Em novembro de 1998, novas evidências científicas dramáticas foram disponibilizadas. Vários estudiosos por muitos anos defenderam fazer uma análise de DNA dos restos mortais de Jefferson e comparar os resultados com os descendentes de Sally Hemings. Mas os descendentes brancos da família Jefferson resistiram à ideia de desenterrar seu ancestral como uma sugestão macabra. E a probabilidade de obter uma amostra suficiente de material genético depois de tantos anos parecia remota. No entanto, novas técnicas para combinar partes do cromossomo Y masculino tornaram possível fazer a comparação sem realmente obter a amostra do próprio Jefferson.

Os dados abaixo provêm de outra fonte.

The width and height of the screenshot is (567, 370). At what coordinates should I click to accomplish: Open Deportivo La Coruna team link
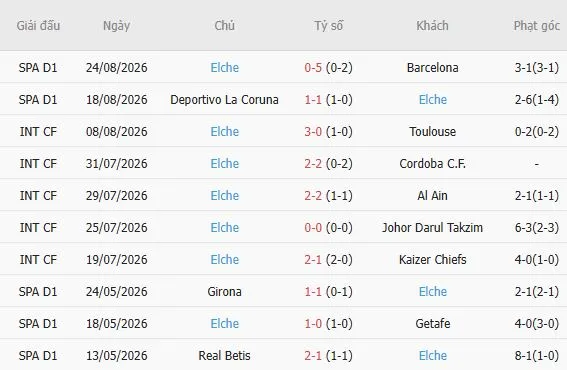coord(224,99)
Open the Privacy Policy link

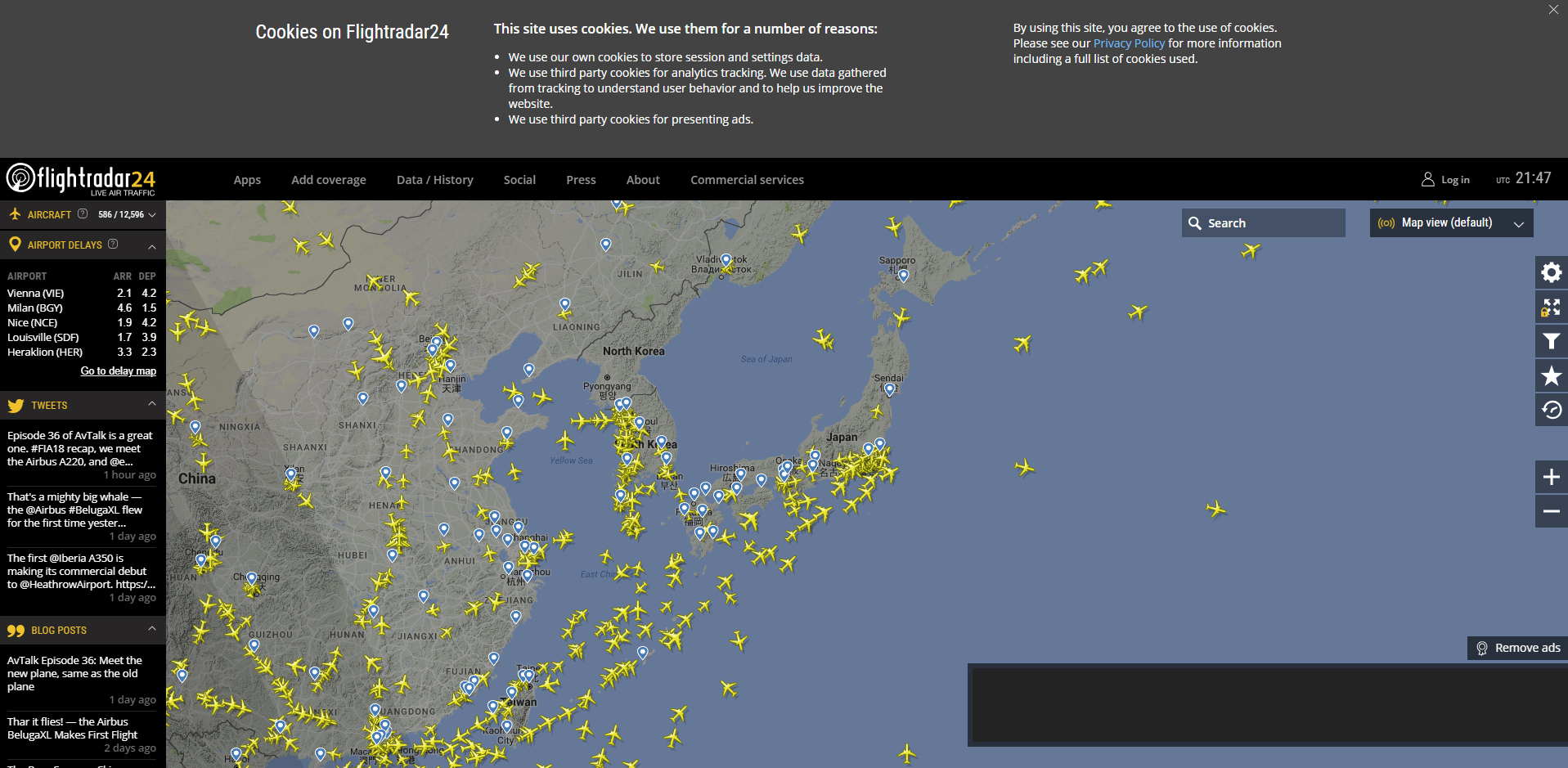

Como o cromossomo Y é passado intacto no lado masculino, resultados estatisticamente confiáveis ​​podem ser obtidos de qualquer descendente do sexo masculino na família Jefferson. O Dr. Eugene Foster, um patologista aposentado da Universidade da Virgínia, coletou amostras de DNA de um descendente vivo do tio paterno de Jefferson, Field Jefferson, bem como dos descendentes dos filhos mais novos e mais velhos de Sally. Os resultados revelaram uma combinação perfeita entre porções específicas do cromossomo Y de Jefferson e o cromossomo Y de Eston Hemings (nascido em 1808). A chance de tal combinação ocorrer em uma amostra aleatória é inferior a uma em mil. O estudo Foster também incluiu uma comparação da linhagem Hemings com descendentes da família Carr, que não apresentou correspondência,prejudicando assim a explicação oferecida pelos descendentes brancos de Jefferson de que Carr era o pai dos filhos de Sally.

Para ter certeza, a evidência de DNA estabeleceu probabilidade em vez de certeza. Vários parentes do sexo masculino de Jefferson tinham o mesmo cromossomo Y, tornando-os igualmente geneticamente elegíveis como pais, embora nenhum deles estivesse presente em Monticello nove meses antes de cada um dos nascimentos de Sally, como Jefferson estava. No entanto, aqueles que contestam com mais veemência a paternidade de Jefferson podem argumentar corretamente que não é uma questão de certeza científica. Se a paternidade de Jefferson foi provada além de qualquer dúvida, depende muito de quem constitui o júri.

Onde isso nos deixa? Talvez a melhor maneira de expressar isso seja dizer que o ônus da prova mudou drasticamente. O novo consenso acadêmico é que Jefferson e Hemings eram parceiros sexuais. Quanto tempo a ligação durou é menos claro, embora o ônus da prova agora recaia sobre aqueles que desejam rejeitar a alegação de Madison Hemings de que o relacionamento era antigo. O caráter do relacionamento é ainda mais uma questão de conjectura. Se foi consensual ou coercitivo, uma questão de amor ou estupro, ou talvez um acordo mútuo que proporcionou a Jefferson gratificação física e Hemings um status privilegiado e a promessa de liberdade para seus filhos, é uma questão de debate acalorado. Esse debate provavelmente persistirá por algum tempo,em parte porque a evidência histórica é virtualmente inexistente e em parte porque a questão do caráter de Jefferson se tornou um troféu nas guerras culturais. Seus admiradores estarão predispostos a interpretar a ligação com Sally Hemings como um caso de amor, com Jefferson e Hemings escalados para o papel do casal biracial mais proeminente da América, ou eles questionarão a confiabilidade das evidências de DNA, insistindo que não são cientificamente conclusivas ou que isso vai de encontro ao personagem de Jefferson, pelo menos como eles o percebem. Seus críticos considerarão o relacionamento como um símbolo do comportamento predatório dos proprietários de escravos brancos e evidência contundente da hipocrisia inveterada de Jefferson, que então se expande para servir como uma ilustração gráfica do caráter puramente banal de suas declarações eloqüentes sobre a liberdade e igualdade humanas.